Therefore, his paintings have a stronger sense of perspective, and to a large extent show the magical effect of pointillism, a technique from Postimpressionism. Using the firm foundation of Chinese tradition but
taking advantage of the strengths of Western painting, Wu Tai takes his traditional Chinese paintings to another level, making them emanate an aura of modern flavor laced with ancient glamour. Besides, his painting exudes the charm of self-ease unique to Chinese literati painting. He expresses a kind of natural ease and calmness through his forceful strokes. In a word Wu Tai inherits the essence of Chinese painting, while also conceding importance to the humanistic values of new-era painting and to new formal aesthetics. As to the results of his efforts in enriching and broadening the contents for new-generation literati painting, they certainly merit the attention of the academia.

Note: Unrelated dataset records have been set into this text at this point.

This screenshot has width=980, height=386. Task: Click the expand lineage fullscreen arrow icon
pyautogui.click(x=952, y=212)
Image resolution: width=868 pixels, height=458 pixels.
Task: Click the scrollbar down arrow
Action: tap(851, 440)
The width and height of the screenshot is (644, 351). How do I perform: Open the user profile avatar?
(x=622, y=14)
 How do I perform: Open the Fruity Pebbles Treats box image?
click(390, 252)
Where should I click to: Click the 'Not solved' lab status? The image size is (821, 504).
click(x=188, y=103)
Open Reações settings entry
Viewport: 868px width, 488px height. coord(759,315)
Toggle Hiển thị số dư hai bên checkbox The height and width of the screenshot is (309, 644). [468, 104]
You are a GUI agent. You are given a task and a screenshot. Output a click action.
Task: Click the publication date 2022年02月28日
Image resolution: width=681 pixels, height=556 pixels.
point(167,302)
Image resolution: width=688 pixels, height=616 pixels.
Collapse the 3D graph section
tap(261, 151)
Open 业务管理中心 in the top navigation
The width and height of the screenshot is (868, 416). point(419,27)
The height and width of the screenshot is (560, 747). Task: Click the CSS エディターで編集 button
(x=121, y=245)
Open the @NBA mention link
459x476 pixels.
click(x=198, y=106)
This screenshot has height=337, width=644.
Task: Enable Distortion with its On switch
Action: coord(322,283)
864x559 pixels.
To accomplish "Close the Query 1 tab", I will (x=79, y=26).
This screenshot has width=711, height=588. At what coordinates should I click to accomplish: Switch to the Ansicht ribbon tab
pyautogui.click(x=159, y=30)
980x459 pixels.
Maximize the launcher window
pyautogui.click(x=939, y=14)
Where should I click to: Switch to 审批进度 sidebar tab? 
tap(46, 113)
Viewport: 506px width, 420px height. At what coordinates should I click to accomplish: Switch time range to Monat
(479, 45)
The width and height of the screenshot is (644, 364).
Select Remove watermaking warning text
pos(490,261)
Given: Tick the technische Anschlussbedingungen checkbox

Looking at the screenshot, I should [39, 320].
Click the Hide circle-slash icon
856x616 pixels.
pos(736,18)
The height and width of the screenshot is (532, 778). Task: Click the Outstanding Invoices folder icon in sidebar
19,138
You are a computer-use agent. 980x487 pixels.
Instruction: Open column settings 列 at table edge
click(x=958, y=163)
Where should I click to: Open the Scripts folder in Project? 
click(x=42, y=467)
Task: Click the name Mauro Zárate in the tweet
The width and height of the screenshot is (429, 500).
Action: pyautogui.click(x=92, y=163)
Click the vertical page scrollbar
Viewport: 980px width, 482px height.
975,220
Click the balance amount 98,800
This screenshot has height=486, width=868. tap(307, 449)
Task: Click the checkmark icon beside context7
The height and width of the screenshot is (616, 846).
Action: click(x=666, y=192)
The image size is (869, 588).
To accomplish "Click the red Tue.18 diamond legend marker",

The Macao Museum of Art organises this exhibition with the aim to convey to the public the new message of inheritance and development in Chinese painting art in the 21st century. In line with this desideratum, the exhibition is divided into two sections: ‘Refinement’ and ‘Refreshment’. The former displays Wu Tai’s achievements in emulating ancient masters. The latter showcases creative results embodying the artist's inheritance of ancient painting techniques and spirits combined with his own modern ideas. From these emulating and original works, we believe viewers will certainly get a glimpse of a contemporary painter’s tribute to art classics as well as his observations and reflections on the nature and sublime beauty of life. It is precisely these common aspirations in art, by both Chinese and Western, as well as ancient and contemporary artists, that we are appreciating here.